1768-01-01, de Voltaire [François Marie Arouet] à Jean François Marmontel.

Que voulez vous que je vous dise, mon cher confrère?
Le pain vaut quatre sous la livre; il y a des gens de mérite qui n'en ont pas assez pour nourir leur famille, et on a élevé des palais pour loger et nourir des fainéants qui ont beaucoup moins de bon sens que Panurge; qui sont bien loin de valoir frère Jean des Entomures; qui sont bien loin de valoir frère Jean des Entomures; et qui n'ont d'autre soin après boire que de replonger les hommes dans la crasse ignorance qui dota autrefois ces polissons. Tout ce qui m'étonne, c'est qu'on ne se soit pas encor avisé de faire une faculté des petites maisons. Cette institution aurait été beaucoup plus raisonnable, car enfin les petites maisons n'ont jamais fait de mal à personne et la sacrée faculté en a fait beaucoup. Cependant, pour la consolation des honnêtes gens, il parait que la cour fait de ces cuistres fourés tout le cas qu'ils méritent, et que si on ne les détruit pas comme on a détruit les jésuites on les empêche du moins d'être dangereux. On n'en fait pas encor assez. Il faudrait leur déffendre sous peine d'être mis au carcan avec un bonnet d'âne de donner des décrets.
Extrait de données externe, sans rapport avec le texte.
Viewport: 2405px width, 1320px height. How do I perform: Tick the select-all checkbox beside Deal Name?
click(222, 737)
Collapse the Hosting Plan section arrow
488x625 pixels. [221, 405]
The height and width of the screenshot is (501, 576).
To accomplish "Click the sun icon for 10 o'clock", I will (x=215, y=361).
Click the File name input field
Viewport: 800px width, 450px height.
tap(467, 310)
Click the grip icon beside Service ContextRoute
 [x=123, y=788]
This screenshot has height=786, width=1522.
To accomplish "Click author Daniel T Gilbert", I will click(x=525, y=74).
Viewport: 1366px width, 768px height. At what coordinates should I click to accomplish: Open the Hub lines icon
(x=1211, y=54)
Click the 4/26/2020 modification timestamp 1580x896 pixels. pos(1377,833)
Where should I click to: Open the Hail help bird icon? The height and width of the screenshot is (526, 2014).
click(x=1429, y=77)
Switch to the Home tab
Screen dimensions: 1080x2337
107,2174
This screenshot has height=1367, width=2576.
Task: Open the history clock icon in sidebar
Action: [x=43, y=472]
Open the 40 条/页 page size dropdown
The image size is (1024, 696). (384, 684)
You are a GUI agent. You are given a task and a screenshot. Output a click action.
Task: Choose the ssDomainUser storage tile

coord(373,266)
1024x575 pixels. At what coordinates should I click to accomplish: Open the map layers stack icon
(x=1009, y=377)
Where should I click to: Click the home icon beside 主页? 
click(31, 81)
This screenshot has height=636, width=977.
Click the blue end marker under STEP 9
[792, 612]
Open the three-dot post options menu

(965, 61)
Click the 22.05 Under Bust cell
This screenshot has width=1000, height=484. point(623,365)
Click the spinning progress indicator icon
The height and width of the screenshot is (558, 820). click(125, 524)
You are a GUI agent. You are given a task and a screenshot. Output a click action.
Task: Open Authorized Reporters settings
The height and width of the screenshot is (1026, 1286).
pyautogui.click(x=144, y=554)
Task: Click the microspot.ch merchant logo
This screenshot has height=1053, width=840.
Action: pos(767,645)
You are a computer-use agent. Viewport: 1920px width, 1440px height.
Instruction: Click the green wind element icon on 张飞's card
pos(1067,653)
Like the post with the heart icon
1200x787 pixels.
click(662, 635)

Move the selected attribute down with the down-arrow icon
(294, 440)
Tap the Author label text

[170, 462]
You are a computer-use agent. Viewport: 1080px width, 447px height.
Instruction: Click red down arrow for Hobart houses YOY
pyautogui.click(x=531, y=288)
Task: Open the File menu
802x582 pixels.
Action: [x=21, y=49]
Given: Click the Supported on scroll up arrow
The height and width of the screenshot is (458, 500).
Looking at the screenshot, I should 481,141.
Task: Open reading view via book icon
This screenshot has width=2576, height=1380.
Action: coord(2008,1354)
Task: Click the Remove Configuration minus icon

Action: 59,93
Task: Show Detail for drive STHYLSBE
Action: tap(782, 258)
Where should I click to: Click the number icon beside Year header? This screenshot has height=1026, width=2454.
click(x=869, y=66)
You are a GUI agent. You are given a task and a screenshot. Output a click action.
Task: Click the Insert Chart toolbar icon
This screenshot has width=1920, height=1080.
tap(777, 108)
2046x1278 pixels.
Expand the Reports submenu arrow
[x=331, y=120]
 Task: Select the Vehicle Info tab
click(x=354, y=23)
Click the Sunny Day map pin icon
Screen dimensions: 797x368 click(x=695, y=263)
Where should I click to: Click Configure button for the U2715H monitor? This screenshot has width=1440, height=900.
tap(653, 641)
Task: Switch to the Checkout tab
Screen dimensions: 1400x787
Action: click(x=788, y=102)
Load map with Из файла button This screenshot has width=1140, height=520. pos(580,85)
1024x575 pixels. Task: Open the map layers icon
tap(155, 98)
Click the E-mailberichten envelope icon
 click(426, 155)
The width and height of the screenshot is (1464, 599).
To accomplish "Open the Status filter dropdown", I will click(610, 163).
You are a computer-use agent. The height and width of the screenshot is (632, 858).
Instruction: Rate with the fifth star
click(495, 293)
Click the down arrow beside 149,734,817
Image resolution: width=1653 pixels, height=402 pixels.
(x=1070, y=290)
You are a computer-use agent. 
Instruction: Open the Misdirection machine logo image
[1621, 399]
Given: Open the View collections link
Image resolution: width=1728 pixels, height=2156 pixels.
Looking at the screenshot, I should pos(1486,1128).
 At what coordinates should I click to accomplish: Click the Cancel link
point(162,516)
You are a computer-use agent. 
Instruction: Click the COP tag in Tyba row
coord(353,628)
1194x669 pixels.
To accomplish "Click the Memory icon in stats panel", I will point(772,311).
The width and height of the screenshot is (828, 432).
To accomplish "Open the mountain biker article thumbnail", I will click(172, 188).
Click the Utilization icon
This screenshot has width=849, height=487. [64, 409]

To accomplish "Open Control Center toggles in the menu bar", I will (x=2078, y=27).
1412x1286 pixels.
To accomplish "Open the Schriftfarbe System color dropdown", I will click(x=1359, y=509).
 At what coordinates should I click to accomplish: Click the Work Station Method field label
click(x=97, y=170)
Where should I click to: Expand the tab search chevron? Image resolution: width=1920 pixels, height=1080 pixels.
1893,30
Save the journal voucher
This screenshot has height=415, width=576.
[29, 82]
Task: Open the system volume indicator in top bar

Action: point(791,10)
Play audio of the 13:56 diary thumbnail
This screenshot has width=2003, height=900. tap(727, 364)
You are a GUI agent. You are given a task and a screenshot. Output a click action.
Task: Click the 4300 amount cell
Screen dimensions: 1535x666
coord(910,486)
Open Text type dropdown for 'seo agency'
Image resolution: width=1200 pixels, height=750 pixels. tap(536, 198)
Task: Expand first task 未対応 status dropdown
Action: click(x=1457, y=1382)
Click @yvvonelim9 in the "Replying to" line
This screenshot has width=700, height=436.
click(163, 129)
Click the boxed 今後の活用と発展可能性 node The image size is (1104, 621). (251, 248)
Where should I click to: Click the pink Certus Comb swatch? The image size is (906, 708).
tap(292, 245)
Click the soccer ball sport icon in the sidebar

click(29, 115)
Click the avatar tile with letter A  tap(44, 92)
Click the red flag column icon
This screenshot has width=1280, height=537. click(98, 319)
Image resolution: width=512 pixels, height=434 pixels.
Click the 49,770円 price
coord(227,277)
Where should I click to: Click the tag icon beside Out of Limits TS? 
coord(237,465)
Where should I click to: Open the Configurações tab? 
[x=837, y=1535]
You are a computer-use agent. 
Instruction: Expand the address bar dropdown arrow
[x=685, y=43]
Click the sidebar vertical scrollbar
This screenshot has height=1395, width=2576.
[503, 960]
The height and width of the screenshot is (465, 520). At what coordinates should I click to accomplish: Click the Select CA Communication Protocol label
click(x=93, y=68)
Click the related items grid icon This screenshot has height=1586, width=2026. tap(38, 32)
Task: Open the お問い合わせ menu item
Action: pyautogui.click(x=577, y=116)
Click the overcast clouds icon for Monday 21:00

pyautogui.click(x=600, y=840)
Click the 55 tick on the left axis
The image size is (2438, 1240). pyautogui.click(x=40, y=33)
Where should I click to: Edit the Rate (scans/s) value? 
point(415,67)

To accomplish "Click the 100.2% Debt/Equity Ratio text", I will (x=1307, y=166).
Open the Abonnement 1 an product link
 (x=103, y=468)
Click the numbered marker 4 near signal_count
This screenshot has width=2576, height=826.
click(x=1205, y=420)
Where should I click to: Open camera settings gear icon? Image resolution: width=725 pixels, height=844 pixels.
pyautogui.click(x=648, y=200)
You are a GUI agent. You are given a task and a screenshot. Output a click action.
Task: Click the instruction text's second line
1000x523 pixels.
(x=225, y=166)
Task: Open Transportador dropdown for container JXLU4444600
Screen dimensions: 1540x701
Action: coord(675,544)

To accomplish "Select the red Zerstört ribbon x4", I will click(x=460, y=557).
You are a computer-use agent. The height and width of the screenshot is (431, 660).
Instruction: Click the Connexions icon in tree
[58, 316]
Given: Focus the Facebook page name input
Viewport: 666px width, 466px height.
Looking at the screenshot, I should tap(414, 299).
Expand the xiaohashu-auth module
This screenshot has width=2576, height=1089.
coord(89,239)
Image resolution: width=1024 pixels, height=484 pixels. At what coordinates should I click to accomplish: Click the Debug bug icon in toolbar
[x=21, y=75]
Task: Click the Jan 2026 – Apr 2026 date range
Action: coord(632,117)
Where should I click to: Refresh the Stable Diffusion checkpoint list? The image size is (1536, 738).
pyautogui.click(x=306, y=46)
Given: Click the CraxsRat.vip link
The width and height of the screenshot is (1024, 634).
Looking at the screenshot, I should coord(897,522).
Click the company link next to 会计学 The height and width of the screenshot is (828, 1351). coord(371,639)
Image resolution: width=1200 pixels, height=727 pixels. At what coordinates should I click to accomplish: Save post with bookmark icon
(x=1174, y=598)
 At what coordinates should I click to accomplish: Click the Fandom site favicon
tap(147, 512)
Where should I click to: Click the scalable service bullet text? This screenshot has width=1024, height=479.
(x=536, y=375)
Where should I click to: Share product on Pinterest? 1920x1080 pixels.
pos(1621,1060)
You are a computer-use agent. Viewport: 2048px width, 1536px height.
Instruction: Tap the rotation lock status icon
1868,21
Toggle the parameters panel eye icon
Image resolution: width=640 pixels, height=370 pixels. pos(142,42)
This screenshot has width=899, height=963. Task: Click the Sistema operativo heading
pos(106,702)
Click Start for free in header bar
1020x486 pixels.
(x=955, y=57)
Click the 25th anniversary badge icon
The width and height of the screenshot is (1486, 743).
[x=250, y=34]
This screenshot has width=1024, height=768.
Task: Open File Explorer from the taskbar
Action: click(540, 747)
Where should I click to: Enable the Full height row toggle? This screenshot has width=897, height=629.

Un décrêt est une espèce d'acte de jurisdiction. Ils peuvent tout auplus dire leur avis comme les autres citoiens, au risque d'être siflés. Mais ils n'ont pas plus droit que Fréron de donner un décret. Les théologiens ne donnet des décrets ni en Angleterre, ni en Prusse, aussi les Anglais et les Prussiens nous ont bien battus. Il faut de bons laboureurs et de bons soldats, de bons manufacturiers, et le moins de théologiens qu'il soit possible. Tous ces petits ergoteurs rendent une nation ridicule et méprisable. Les Romains nos vainqueurs et nos maitres n'ont point eu de sacrée faculté de théologie.

Adieu, mon cher ami, mes respects à madame de Geoffrin.

Avez vous reçu un paquet par mr Bouret? peut on vous en faire tenir d'autres petits?